● **Your goal**: Copy out the entries that follow exactly, leaving every picture behind.

● **Extracted records**:
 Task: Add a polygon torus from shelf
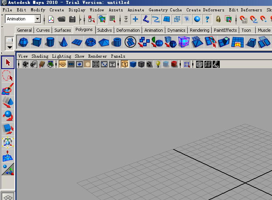click(x=90, y=42)
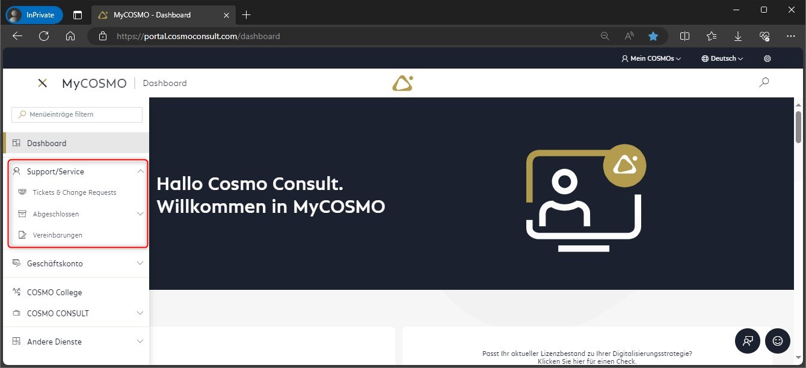Click the COSMO logo in the header
Viewport: 806px width, 368px height.
click(x=401, y=82)
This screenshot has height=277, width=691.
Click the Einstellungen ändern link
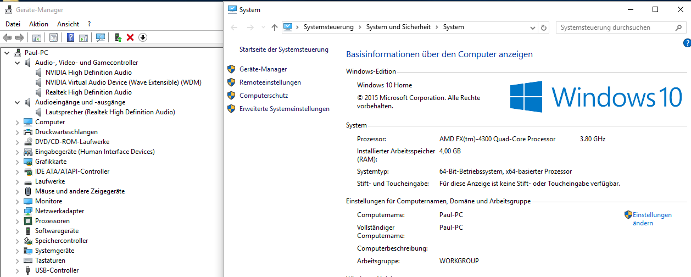pos(651,219)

● **Written answer**:
 Task: Add a polygon torus from shelf
click(x=90, y=42)
Click the COSMO logo in the header
Viewport: 806px width, 368px height.
click(x=401, y=82)
This screenshot has height=277, width=691.
Click the Einstellungen ändern link
pos(651,219)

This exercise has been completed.